_Exercise requirements_
According to the data.table merge post, how many rows does the rules table contain?

_Document passage_
## Begin

I'm doing some product association work where I have two large data.tables. One is a rules table (2.4m rows) and one is a customer product table (3m rows). Effectively what I want to do is merge the two together and select the top 10 products per customer, but doing this at the high level isn't viable due to the size. However, to get round this, I want to iteratively merge the two tables at a customer level, select the top 10 products and return it.
The below example probably explains it better:
require(data.table)
customer <- data.table(customer=rep(seq(1:5),3),product_bought=rep(c("A","B","C"),5), number=runif(15))[order(customer)]
rules <- data.table(product_bought=c("A","B","C"),recommended_product=c("D","E","F"),number2=runif(3,min=100,max=200))
customer[,lapply(.SD, function(z){
a <- merge(z,rules,by="product_bought")
a[,new:=number*number2]
a[new==max(new)]
return(a)
}),by=customer]
But I get the following error:
Error in fix.by(by.x, x) : 'by' must specify a uniquely valid colum
What I want it to do for all customers is this:
z <- customer[customer==1]
a <- merge(z,rules,by="product_bought")
a[,new:=number*number2]
a[new==max(new)]
Which gives:
> a[new==max(new)]
product_bought customer number recommended_product number2 new
1:
C 1 0.613043 F 168.4335 103.257
I did try using lists, but having a list of 30k data.tables had issues when trying to rbindlist it back up again.
Any ideas why the merge within a .SD doesn't work?
Cheers, Scott

## End

_Given information_
## Begin

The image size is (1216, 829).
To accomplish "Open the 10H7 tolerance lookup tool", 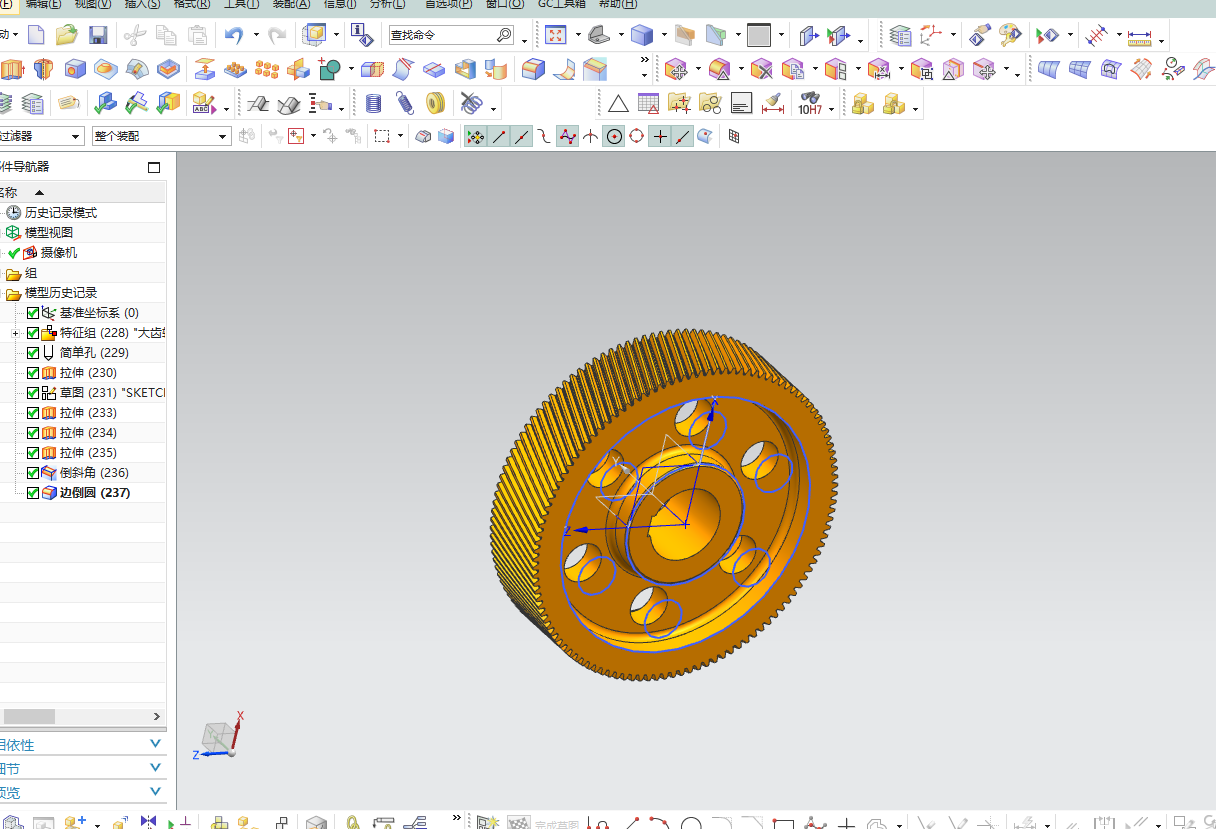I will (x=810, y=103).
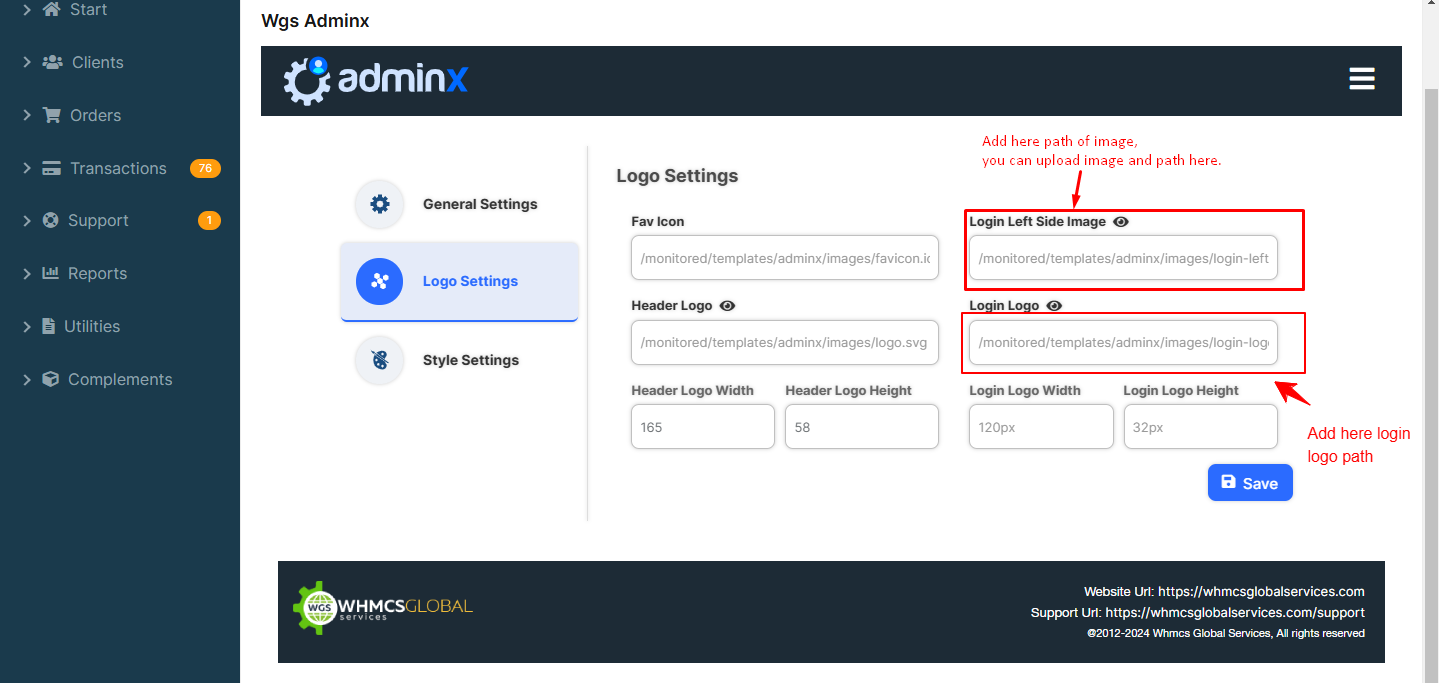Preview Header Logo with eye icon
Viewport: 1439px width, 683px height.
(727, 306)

## End
## Begin

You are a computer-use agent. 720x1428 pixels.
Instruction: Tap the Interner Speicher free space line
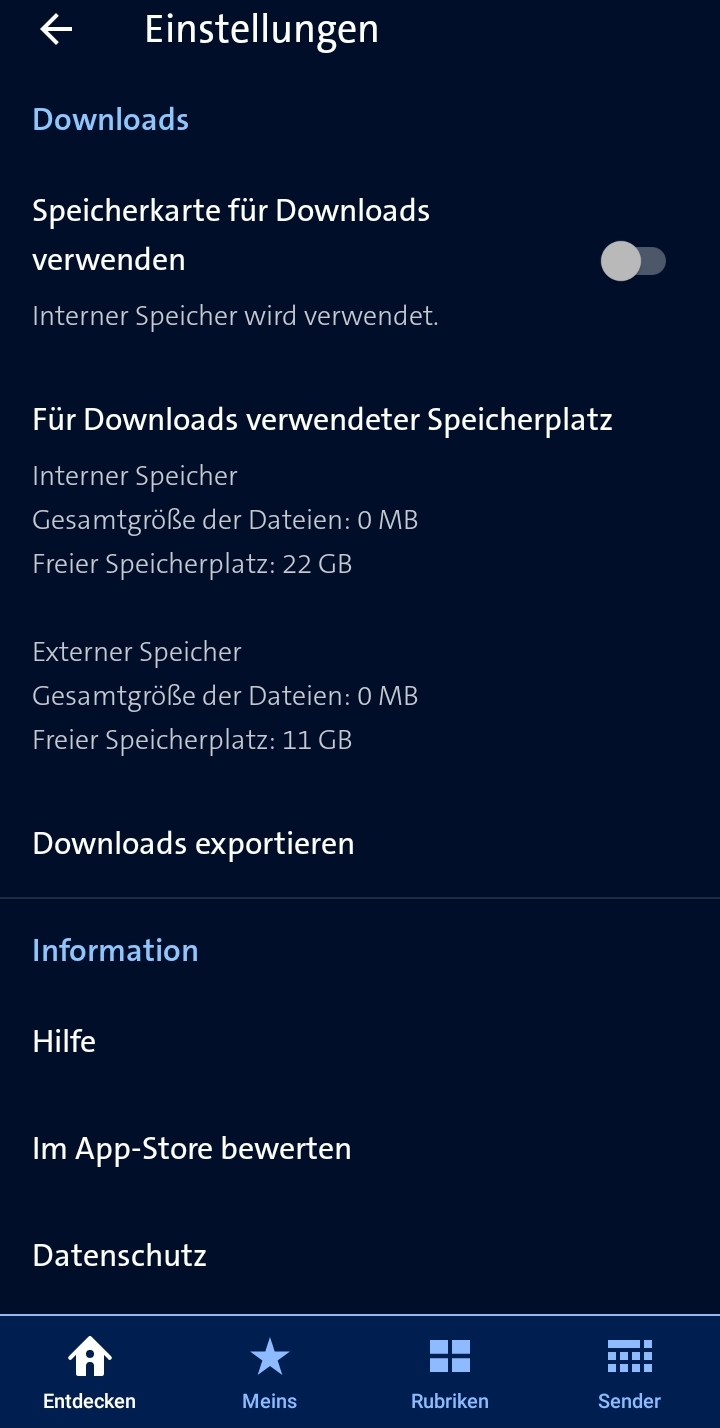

## End
## Begin

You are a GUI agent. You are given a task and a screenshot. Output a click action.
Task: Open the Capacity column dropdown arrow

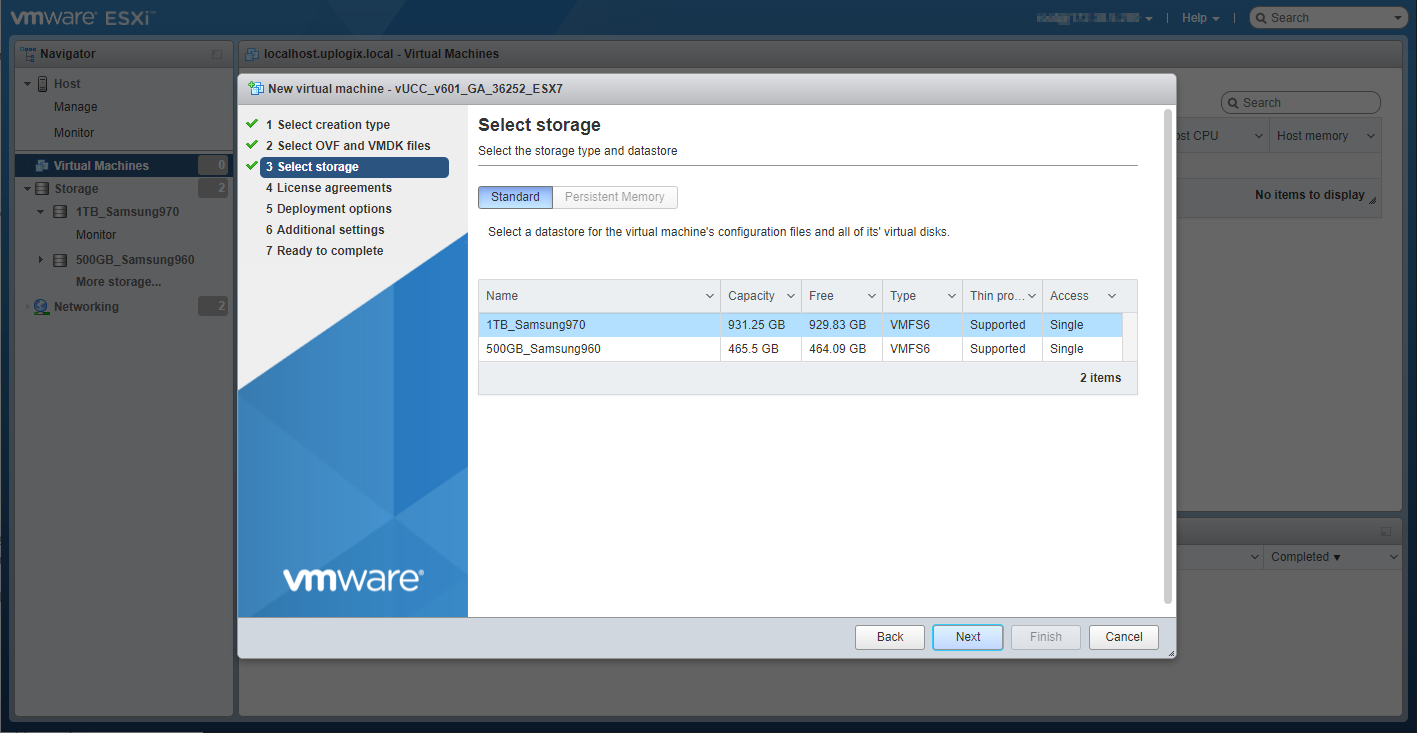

## End

_Answer to this problem_
2.4 million rows.